俺は、性的な欲望を満たすようなものじゃなくて……単純に、リムとキスをしてみたいと思う。
「……そっか。武は慎ましいなぁ。うーん……迷うけど、今日は武のお願いきいちゃうモードだからなぁ……」
俺の口にしていない願いを、リムは読みとったらしい。しばしうんうんと悩んだ後に。
「……定番は、やっぱり観覧車の一番上で、かな?」
「いいのか?」
「だって、武はしたいんでしょ?」
「それは、もちろん」
「言っておくけど、あたしだってしたいんだよ。我慢してるだけ」
「あ……そう、なのか」
「一度しちゃうと際限がなくなりそうだし、独占欲強くなりそうだしで怖いって話。でも、まぁいっか。今日だけ特別。あたしのワガママに付き合わせちゃってるからね」
「いい、のか?」
「……今日だけだって、自分に言い聞かせることにする。気持ちの高ぶりは、どうにかして押さえ込むよ」
「……なんか、変な感じだな」
「しょうがないでしょ。武が特殊なスキルを持ってるんだからさ。あたしだけを見て、なんて言えないじゃん?

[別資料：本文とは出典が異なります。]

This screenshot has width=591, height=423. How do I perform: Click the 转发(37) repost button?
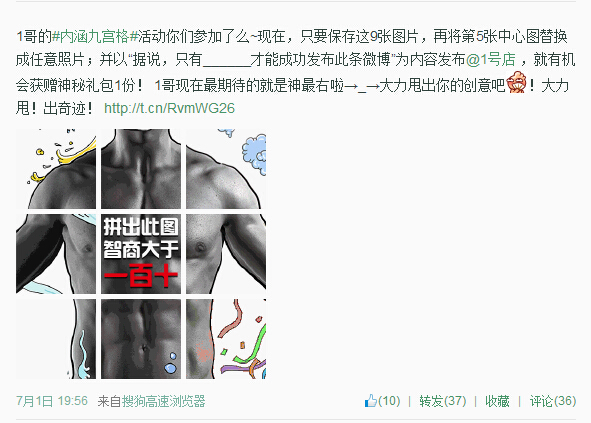click(x=442, y=401)
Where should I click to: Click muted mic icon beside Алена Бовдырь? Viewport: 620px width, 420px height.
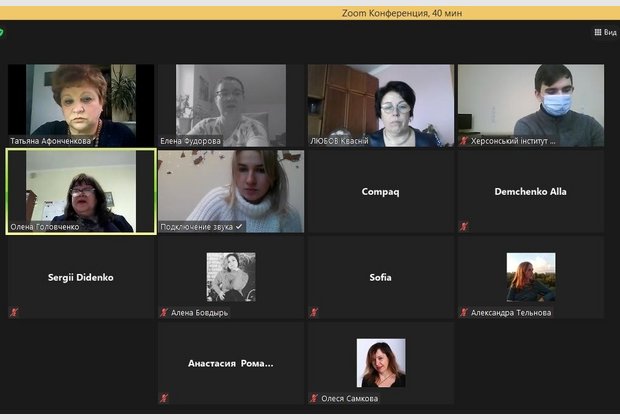164,312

あたしくらいワガママな女だと、自分の独占欲と折り合いをつけるのは簡単じゃないんだよ」
「……リムが望むなら、俺はもう……」
「ダーメ。あたしだけを見るなんてしなくていい。武はその才能を生かさないといけないの。武が救えるたくさんの人を、あたしのせいで不幸なままになんてできない」
「そっか……」
「武は、あたしのことばっかり考えなくていいからね? 武には武の人生があって、人生をかけてやるべきことがある。あたしはそれを尊重できる人になりたい。それがパートナーってもんでしょ?」
「うん……。そうだね、きっと」
リムは、俺よりもずっとたくさん考え、悩んで、今の状況に至っているのだろう。
ならば、俺もリムの覚悟に応えたい。
「……俺、自分のスキルは、この先もできる限り活用していくよ」
「うん。武はそれでいいんだよ。ただ……」
「ただ?」
「……武の周りって、どうしても女の子が集まりすぎるんだよね。あたしも、いつまで武はあたしのもの、みたいに言ってられるか……。早く諦めて共有財産的に考えた方が上手くいくのかなぁ……?」
「それ、なんの話?」
「なーんでもない。さ、ご飯を食べたら、ジェットコースター巡りをもう一周ね!」
「……マジで?」
「あっはっは! 冗談だよ! ジェットコースターはもう勘弁してあげる! 後半戦はもうちょっとゆったりいこっ。お化け屋敷とか鏡の迷路とかあったじゃん? 童心にかえってはしゃごうぜ!」
「……うん。そうしよう」
地獄巡りにはならず、ほっと一安心。
午後も目一杯遊んで、それから……ずっとしたかったことを、リムとしよう。